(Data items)
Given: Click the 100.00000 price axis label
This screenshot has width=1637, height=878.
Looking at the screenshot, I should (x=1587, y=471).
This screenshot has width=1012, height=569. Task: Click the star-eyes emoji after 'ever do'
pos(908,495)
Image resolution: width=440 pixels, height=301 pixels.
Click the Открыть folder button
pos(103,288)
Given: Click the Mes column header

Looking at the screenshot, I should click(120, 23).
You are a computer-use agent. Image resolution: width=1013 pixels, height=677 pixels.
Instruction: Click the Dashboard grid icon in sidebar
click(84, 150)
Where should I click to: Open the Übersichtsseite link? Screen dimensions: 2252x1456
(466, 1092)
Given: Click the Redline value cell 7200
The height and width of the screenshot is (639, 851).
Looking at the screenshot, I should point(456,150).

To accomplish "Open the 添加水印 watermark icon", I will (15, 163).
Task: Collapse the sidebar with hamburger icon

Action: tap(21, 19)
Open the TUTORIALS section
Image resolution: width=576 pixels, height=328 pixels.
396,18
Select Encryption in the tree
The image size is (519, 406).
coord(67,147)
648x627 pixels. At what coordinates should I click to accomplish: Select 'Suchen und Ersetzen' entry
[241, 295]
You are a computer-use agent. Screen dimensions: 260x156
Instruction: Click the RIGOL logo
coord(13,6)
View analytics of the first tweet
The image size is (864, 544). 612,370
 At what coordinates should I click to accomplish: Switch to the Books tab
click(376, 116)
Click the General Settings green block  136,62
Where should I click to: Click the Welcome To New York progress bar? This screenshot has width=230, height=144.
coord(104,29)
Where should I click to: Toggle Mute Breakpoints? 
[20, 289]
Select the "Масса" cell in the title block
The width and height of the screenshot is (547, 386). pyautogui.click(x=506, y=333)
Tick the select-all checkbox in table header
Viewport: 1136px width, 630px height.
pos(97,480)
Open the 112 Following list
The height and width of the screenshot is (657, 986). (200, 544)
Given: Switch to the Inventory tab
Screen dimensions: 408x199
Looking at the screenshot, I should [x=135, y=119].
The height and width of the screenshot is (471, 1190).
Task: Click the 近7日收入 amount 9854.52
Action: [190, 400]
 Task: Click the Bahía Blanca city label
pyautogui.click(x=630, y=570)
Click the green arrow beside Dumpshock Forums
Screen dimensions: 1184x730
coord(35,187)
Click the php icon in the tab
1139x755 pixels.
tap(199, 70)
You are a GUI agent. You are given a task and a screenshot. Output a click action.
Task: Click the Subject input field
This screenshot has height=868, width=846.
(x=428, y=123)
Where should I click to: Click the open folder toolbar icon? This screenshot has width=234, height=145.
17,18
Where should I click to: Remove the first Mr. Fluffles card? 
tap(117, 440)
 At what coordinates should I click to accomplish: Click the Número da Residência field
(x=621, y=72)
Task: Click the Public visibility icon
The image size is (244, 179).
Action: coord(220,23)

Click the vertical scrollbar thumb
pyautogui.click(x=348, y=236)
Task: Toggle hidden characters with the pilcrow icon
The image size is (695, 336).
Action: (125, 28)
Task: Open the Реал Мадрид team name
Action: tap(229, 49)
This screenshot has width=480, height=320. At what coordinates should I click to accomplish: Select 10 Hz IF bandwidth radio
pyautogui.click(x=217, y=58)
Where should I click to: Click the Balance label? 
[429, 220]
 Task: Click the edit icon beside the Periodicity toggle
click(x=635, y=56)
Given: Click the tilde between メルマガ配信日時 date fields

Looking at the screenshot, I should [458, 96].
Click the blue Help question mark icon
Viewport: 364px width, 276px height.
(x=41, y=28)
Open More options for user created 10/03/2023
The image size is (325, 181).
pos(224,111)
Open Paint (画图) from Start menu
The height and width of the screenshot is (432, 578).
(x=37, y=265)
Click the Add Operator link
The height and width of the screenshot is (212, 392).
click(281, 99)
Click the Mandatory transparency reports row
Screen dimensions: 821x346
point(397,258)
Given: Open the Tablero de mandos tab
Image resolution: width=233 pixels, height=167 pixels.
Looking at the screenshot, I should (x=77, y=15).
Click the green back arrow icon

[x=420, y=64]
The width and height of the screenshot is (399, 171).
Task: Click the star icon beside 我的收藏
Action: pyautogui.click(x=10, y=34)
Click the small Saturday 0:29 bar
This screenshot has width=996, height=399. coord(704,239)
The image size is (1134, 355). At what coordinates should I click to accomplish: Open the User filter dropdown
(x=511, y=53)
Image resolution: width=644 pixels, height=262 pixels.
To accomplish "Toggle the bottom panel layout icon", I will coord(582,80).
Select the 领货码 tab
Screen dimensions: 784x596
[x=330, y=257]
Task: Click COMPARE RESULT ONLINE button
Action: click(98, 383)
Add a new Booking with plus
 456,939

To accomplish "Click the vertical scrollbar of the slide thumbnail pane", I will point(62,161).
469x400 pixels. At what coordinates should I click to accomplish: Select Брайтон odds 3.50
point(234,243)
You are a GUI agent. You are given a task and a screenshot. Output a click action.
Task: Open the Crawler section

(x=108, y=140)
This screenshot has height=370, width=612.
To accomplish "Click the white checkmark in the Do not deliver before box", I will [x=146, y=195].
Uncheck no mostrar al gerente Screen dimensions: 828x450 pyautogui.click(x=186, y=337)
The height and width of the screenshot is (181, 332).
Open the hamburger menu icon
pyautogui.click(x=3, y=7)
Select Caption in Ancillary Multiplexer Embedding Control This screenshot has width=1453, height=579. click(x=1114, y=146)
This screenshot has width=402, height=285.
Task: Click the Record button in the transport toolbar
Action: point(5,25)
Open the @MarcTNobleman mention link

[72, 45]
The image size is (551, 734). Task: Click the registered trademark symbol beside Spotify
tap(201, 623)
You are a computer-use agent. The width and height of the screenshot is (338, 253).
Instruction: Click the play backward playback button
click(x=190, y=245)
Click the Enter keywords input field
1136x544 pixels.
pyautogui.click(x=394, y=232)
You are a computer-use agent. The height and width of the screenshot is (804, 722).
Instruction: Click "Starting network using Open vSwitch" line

→ PROBLEM REQUIREMENTS:
State how many lines of the data contain the string "sidebar", matching case exactly. Reply with the number alone.

→ RESULT:
2